Dialogue, not threats

President Rodrigo Duterte may have the right intentions and the commuter’s welfare in heart and mind when he threatened operators and drivers with arrest should they continue to defy the government’s mass transport modernization program.

And to be fair, the President responded in kind to militant transport groups, like Pinagkaisang Samahan ng mga Tsuper at Opereytor Nationwide (Piston), who threatened to stage monthly transport strikes should he refuse to meet them personally to discuss said modernization program.

But what the riding public needs now — and we trust that the militant transport groups have not forgotten them amid their constant rallies to get government attention and to rally public support to their cause — is a measured, transparent and intensive dialogue among all stakeholders, including the public on the issue.

If militant transport groups continue to insist on the government and the people to allow them to operate their aging, dilapidated units, then they will only invite further public antipathy and resentment against them.

Why should commuters be made to suffer and continually adjust to riding in aging jeepney units when they can avail of better mass transport options, such as in the case of Cebu City, the Bus Rapid Transit (BRT)?

Though the BRT won’t be operational in a few more years and is not a 100 percent guaranteed end-all solution to the mass transport problem, it is a potential and hopefully affordable mass transport option for the commuters.

But we digress. It’s not as if the government is abandoning the small-time drivers and operators to fend for themselves, though the operators and drivers would prefer that the government and the people see things their way.

There is a subsidy program that would allow them to purchase e-jeepneys through payment schemes that the militant transport groups are adamantly against, as they claim that they cannot afford it and that they would be forced to charge higher fares if they do acquire it.

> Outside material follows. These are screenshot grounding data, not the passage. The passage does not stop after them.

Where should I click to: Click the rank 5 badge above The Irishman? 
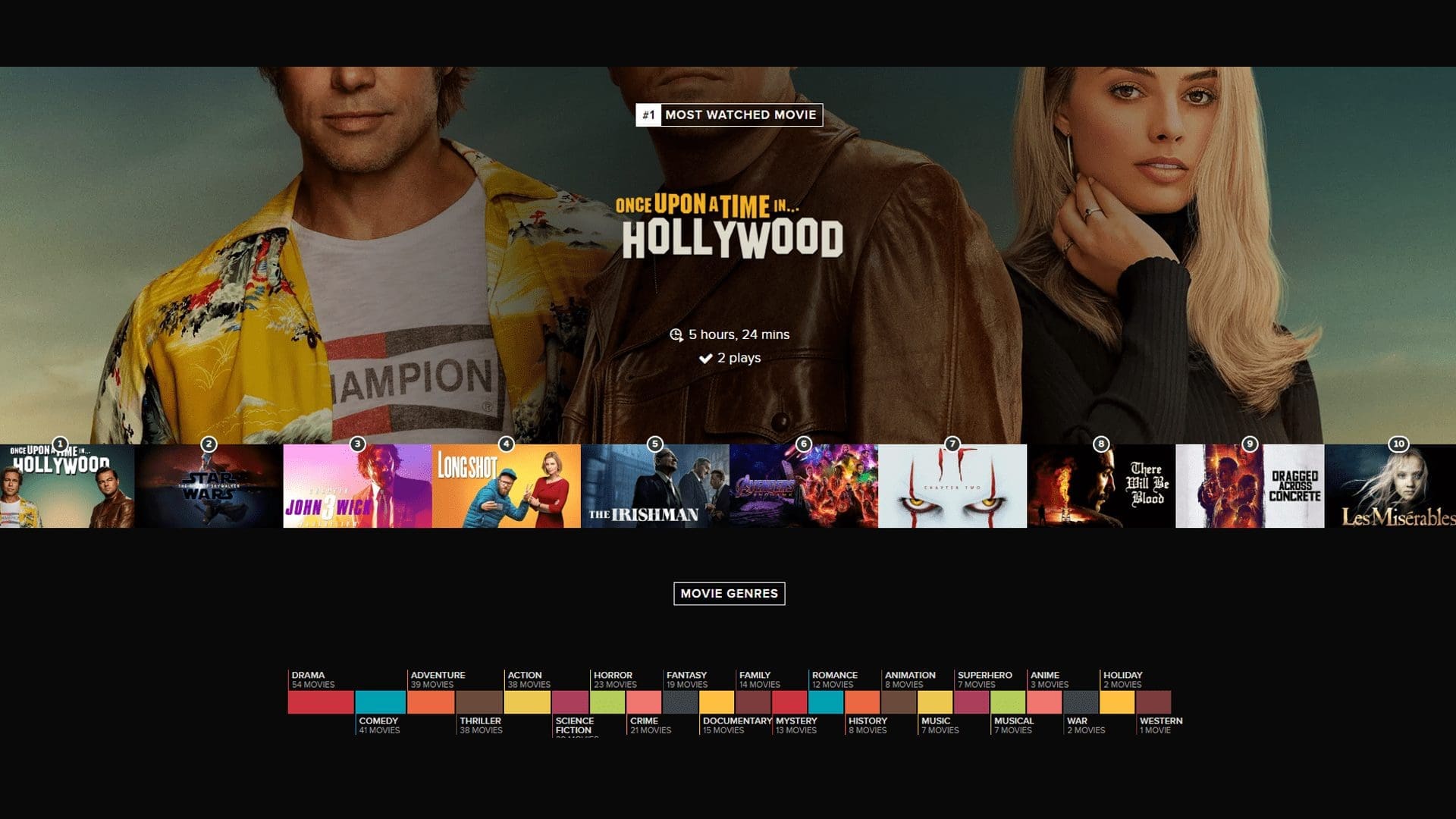pyautogui.click(x=654, y=444)
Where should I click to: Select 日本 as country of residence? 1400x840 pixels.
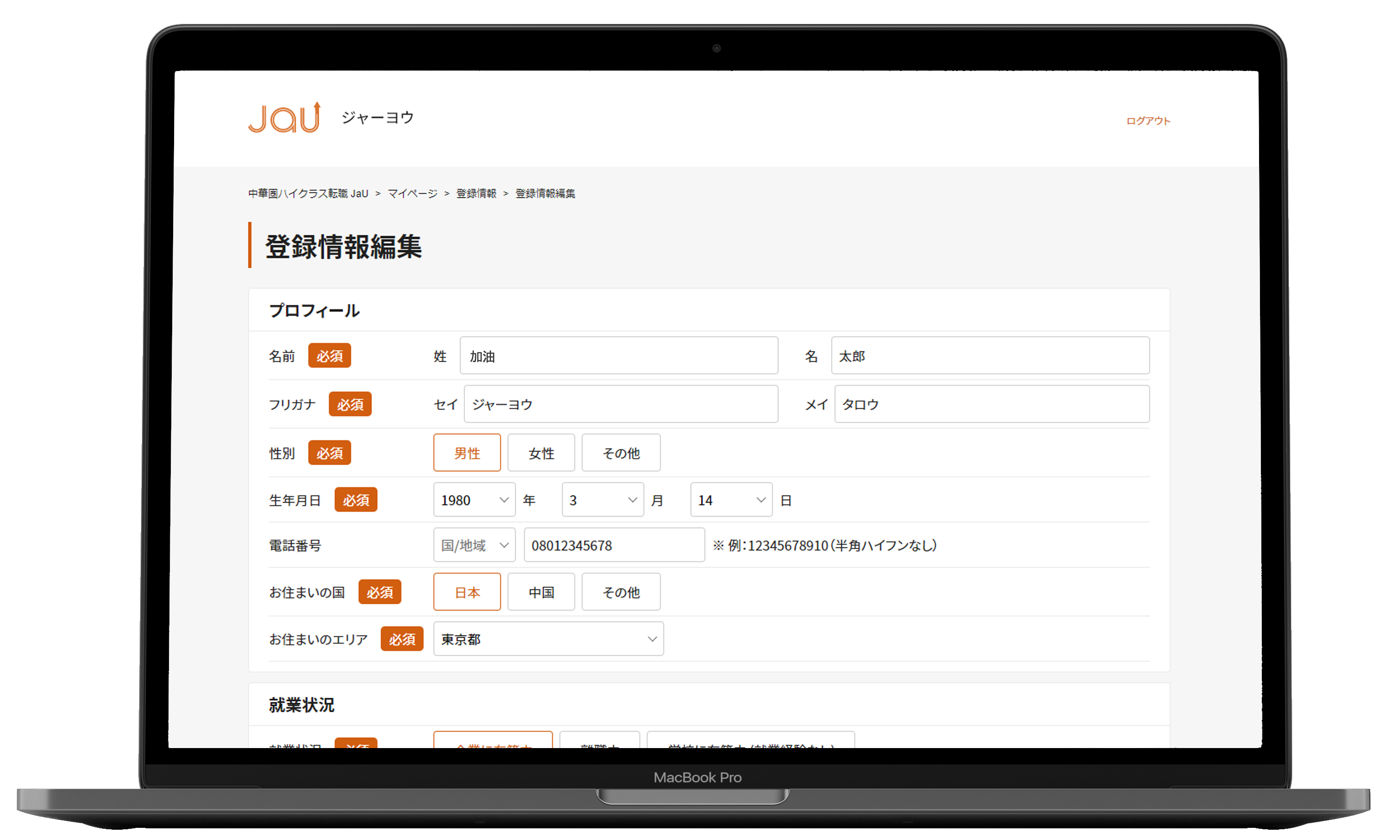click(x=467, y=592)
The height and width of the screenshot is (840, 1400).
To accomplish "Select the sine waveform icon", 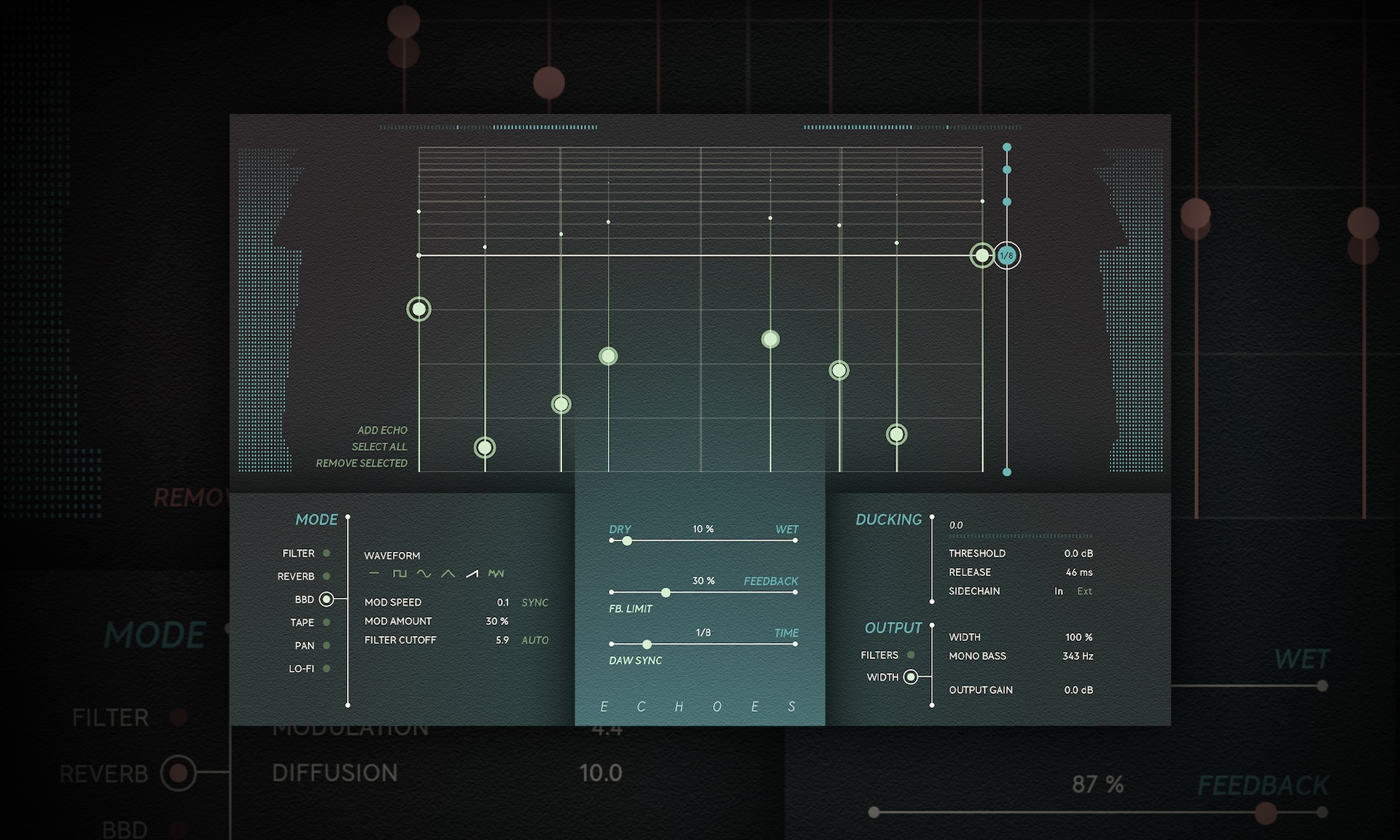I will [x=424, y=574].
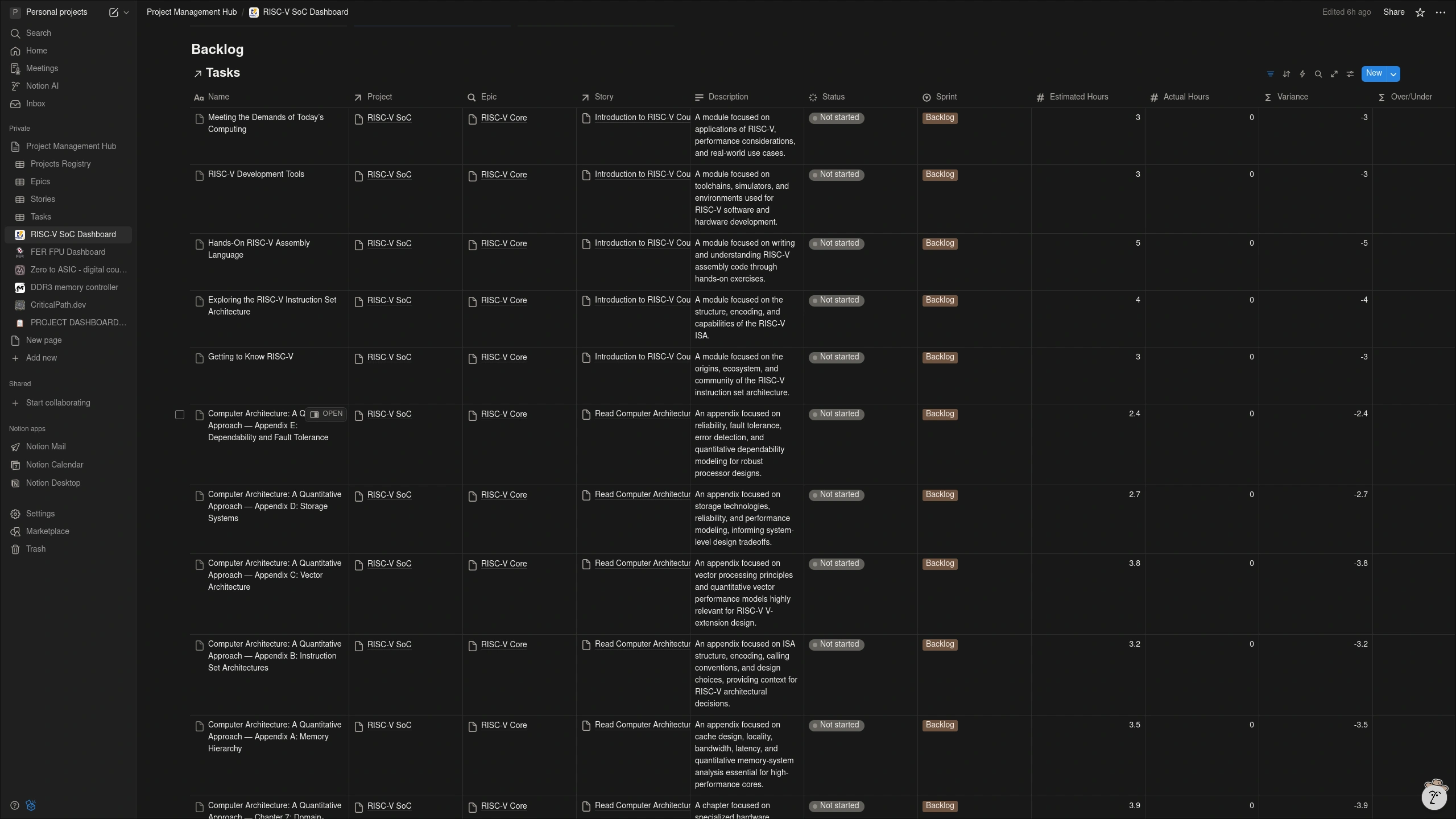This screenshot has height=819, width=1456.
Task: Open automations via the lightning bolt icon
Action: (x=1302, y=74)
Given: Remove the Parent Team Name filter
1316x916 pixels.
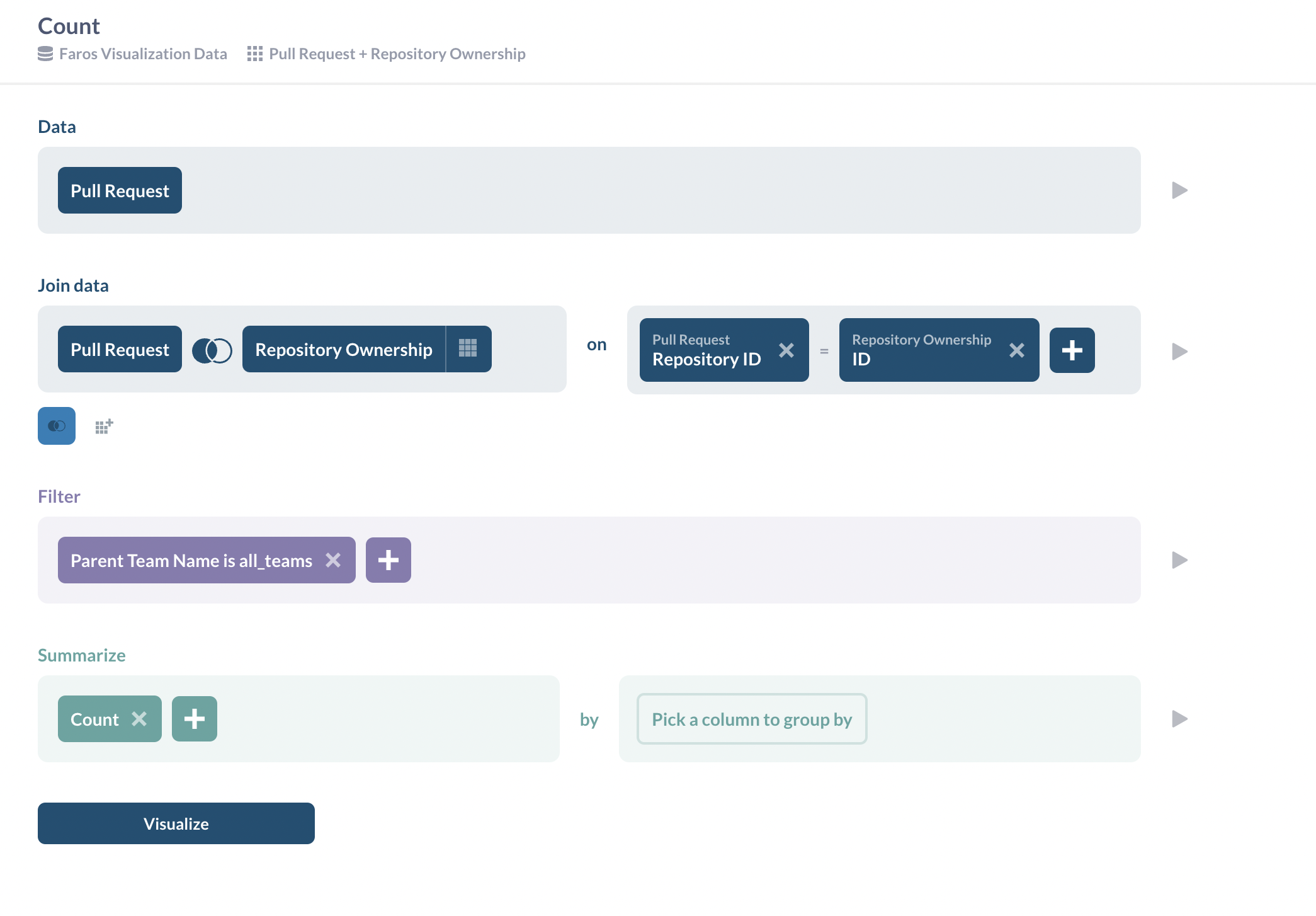Looking at the screenshot, I should click(x=333, y=560).
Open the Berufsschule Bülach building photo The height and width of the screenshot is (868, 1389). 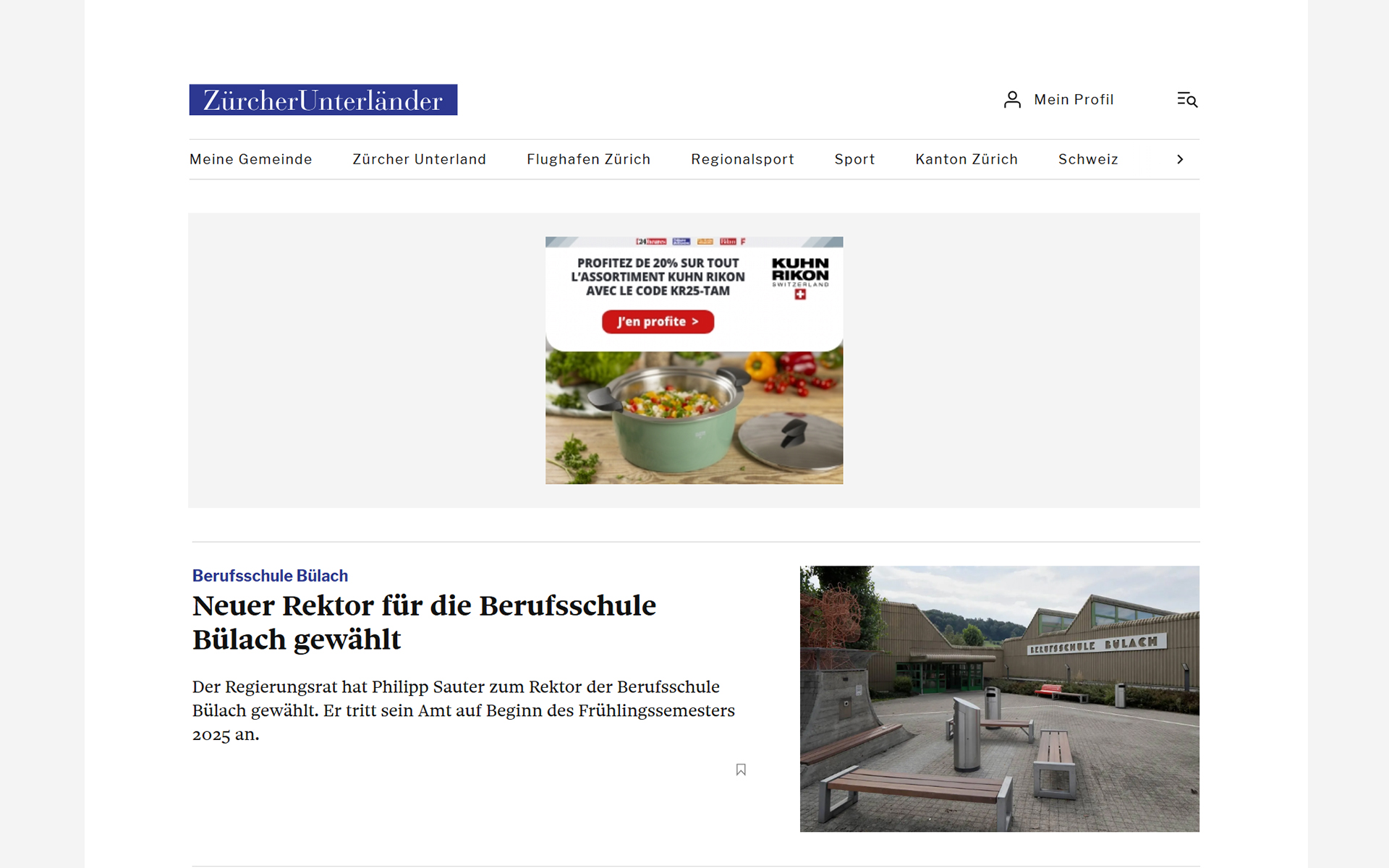(999, 699)
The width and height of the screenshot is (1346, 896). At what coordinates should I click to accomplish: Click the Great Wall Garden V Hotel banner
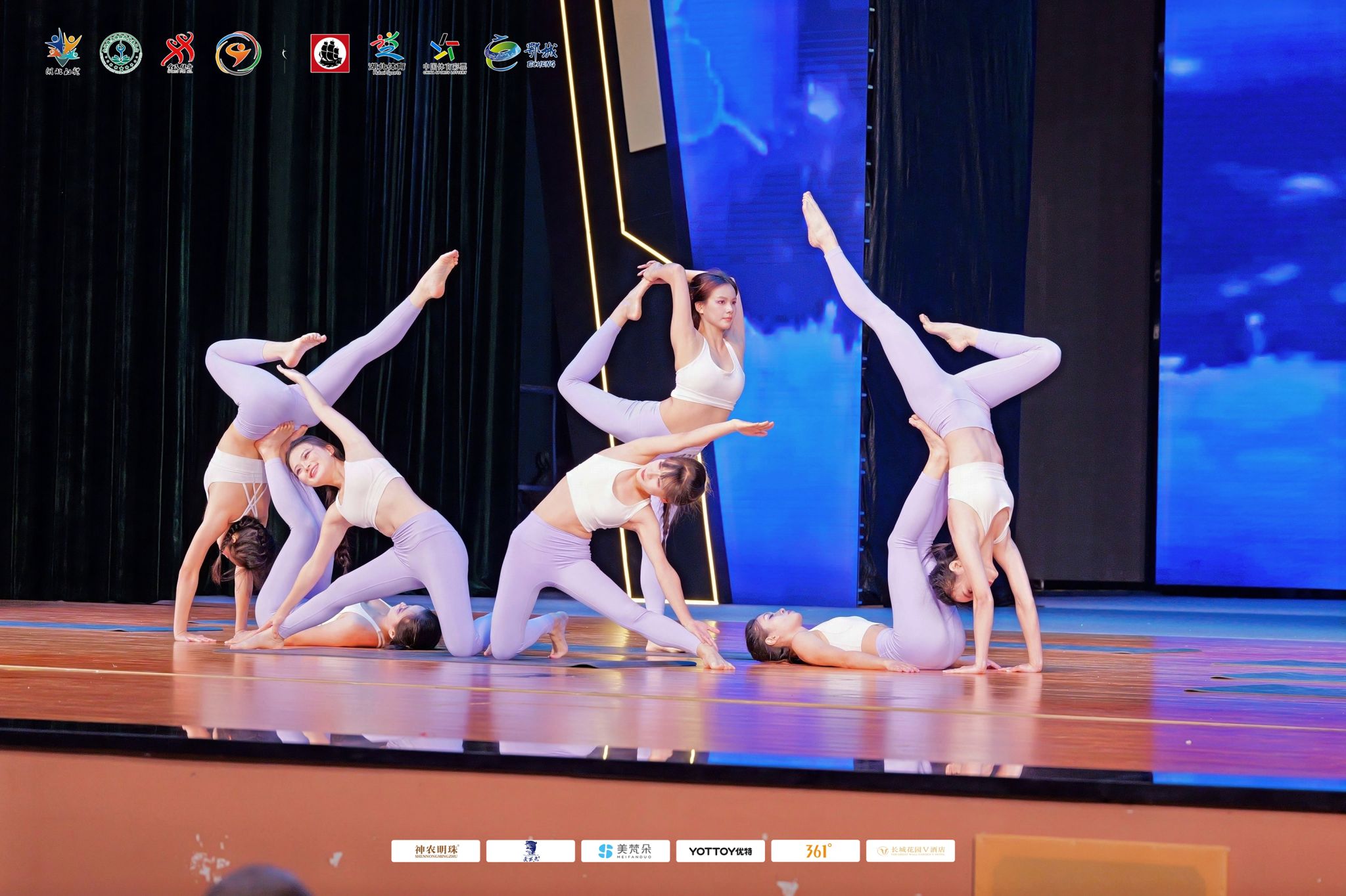click(x=910, y=851)
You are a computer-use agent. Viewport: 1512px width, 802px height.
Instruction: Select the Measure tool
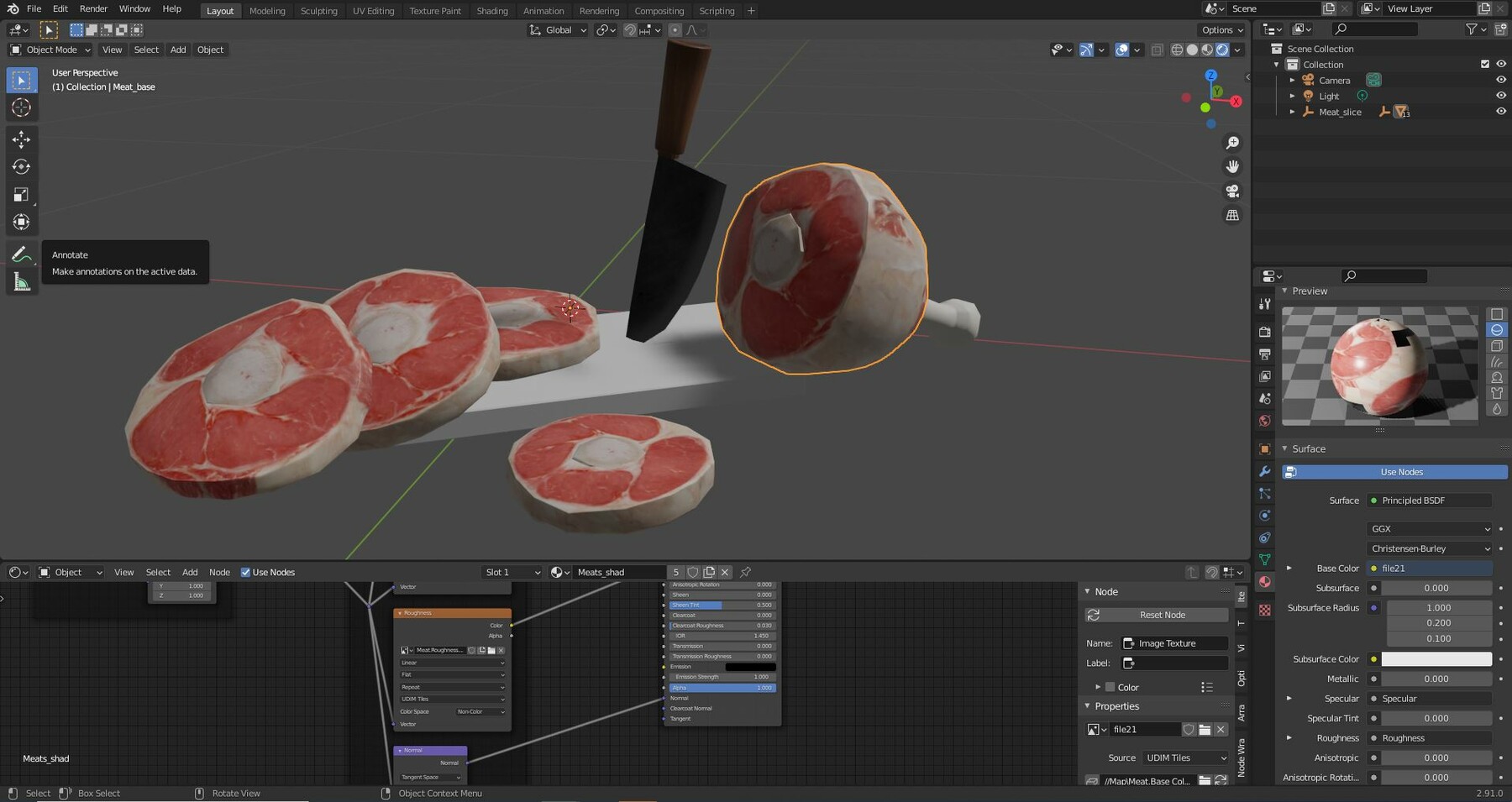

But whether they want to or not, they simply cannot afford not to budge and avoid change. In that respect, it’s up to the government to provide alternative and effective public transport systems like the BRT, the subway trains and better infrastructure network that would finally ease and decongest traffic so the commuters have better options than aging, dilapidated passenger jeepneys.

Rather than enforcing the ban on 15-year-old and older passenger jeepneys next year, the government can consider an extension in the phaseout if only to give the operators more time, but a definite deadline must be set and should not be abused through extensions.

And if there would be a dialogue, the President may choose whether or not to be involved. Public/mass transport modernization will come eventually whether the operators and drivers want to or not because the public demands for it and they deserve it.